The whole of Cornwall was in this period in the Archdeaconry of Cornwall within the Diocese of Exeter. From 1267 the archdeacons had a house at Glasney near Penryn. Their duties were to visit and inspect each parish annually and to execute the bishop's orders. Archdeacon Roland is recorded in the Domesday Book of 1086 as having land holdings in Cornwall but he was not Archdeacon of Cornwall, just an archdeacon in the Diocese of Exeter. In the episcopate of William Warelwast (1107–37) the first Archdeacon of Cornwall was appointed (possibly Hugo de Auco). Most of the parish churches in Cornwall in Norman times were not in the larger settlements, and the medieval towns which developed thereafter usually had only a chapel of ease with the right of burial remaining at the ancient parish church. Over a hundred holy wells exist in Cornwall, each associated with a particular saint, though not always the same one as the dedication of the church.

-------

▸ **What you should do**
Extend the passage above on the medieval church in Cornwall, carrying it on from its last sentence.

▸ **Data shown**
-------

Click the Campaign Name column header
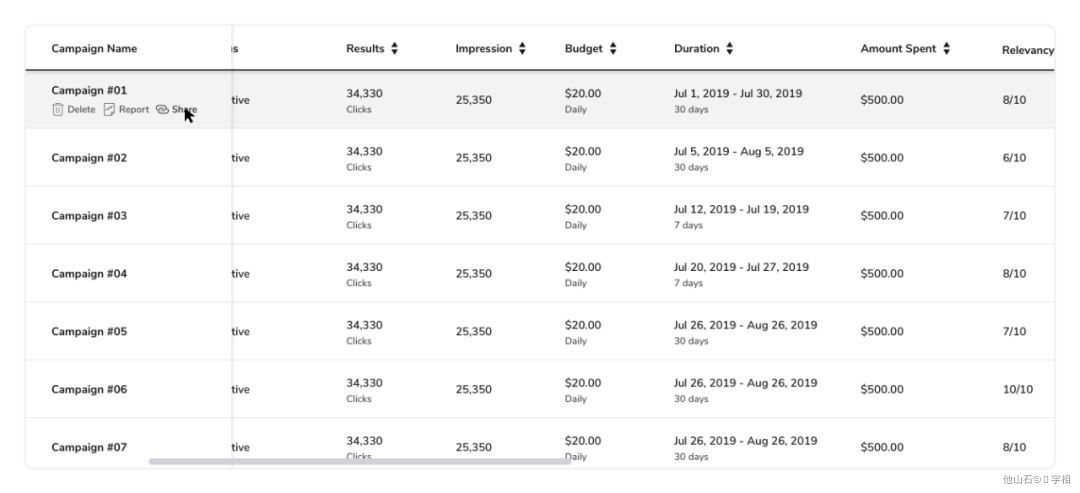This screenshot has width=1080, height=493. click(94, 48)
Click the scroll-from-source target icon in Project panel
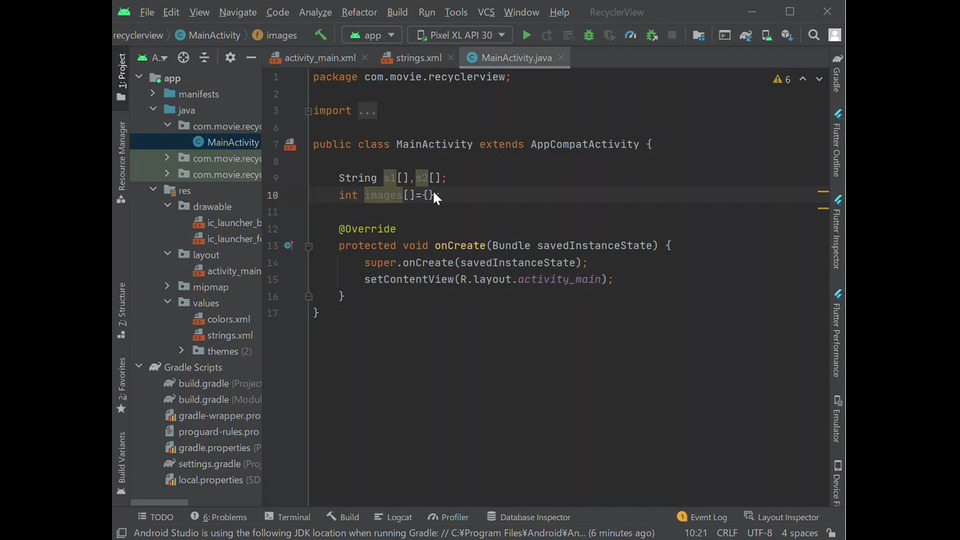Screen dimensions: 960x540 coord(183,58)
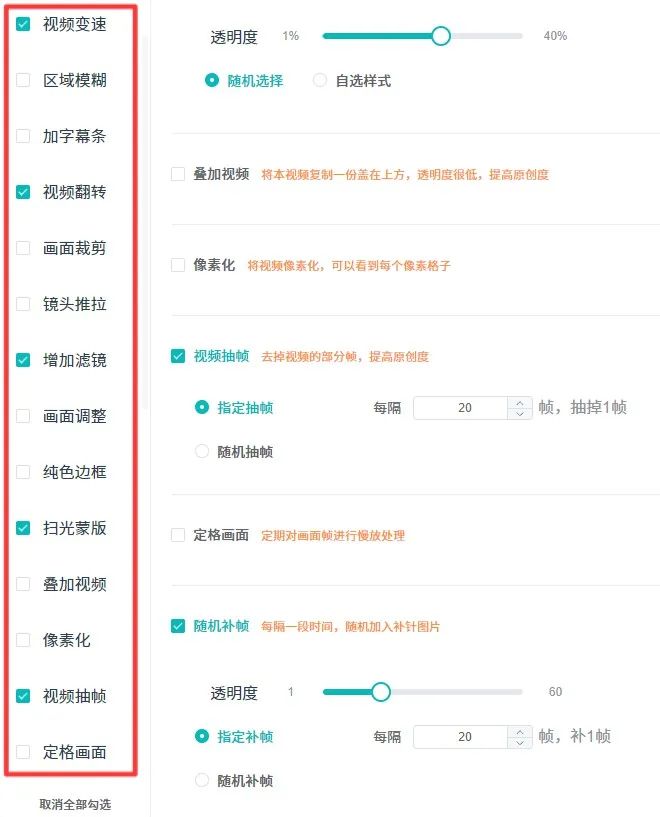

-------

▸ **Result for this task**
Various kinds of religious houses existed in mediaeval Cornwall though none of them were nunneries; the benefices of the parishes were in many cases appropriated to religious houses within Cornwall or elsewhere in England or France.
From the Reformation to the Victorian period
In the 16th century there was some violent resistance to the replacement of Catholicism with Protestantism in the Prayer Book Rebellion. In 1548 the college at Glasney, a centre of learning and study established by the Bishop of Exeter, had been closed and looted (many manuscripts and documents were destroyed) which aroused resentment among the Cornish. They, among other things, objected to the English language Book of Common Prayer, protesting that the English language was still unknown to many at the time. The Prayer Book Rebellion was a cultural and social disaster for Cornwall; the reprisals taken by the forces of the Crown have been estimated to account for 10–11% of the civilian population of Cornwall. Culturally speaking, it saw the beginning of the slow decline of the Cornish language.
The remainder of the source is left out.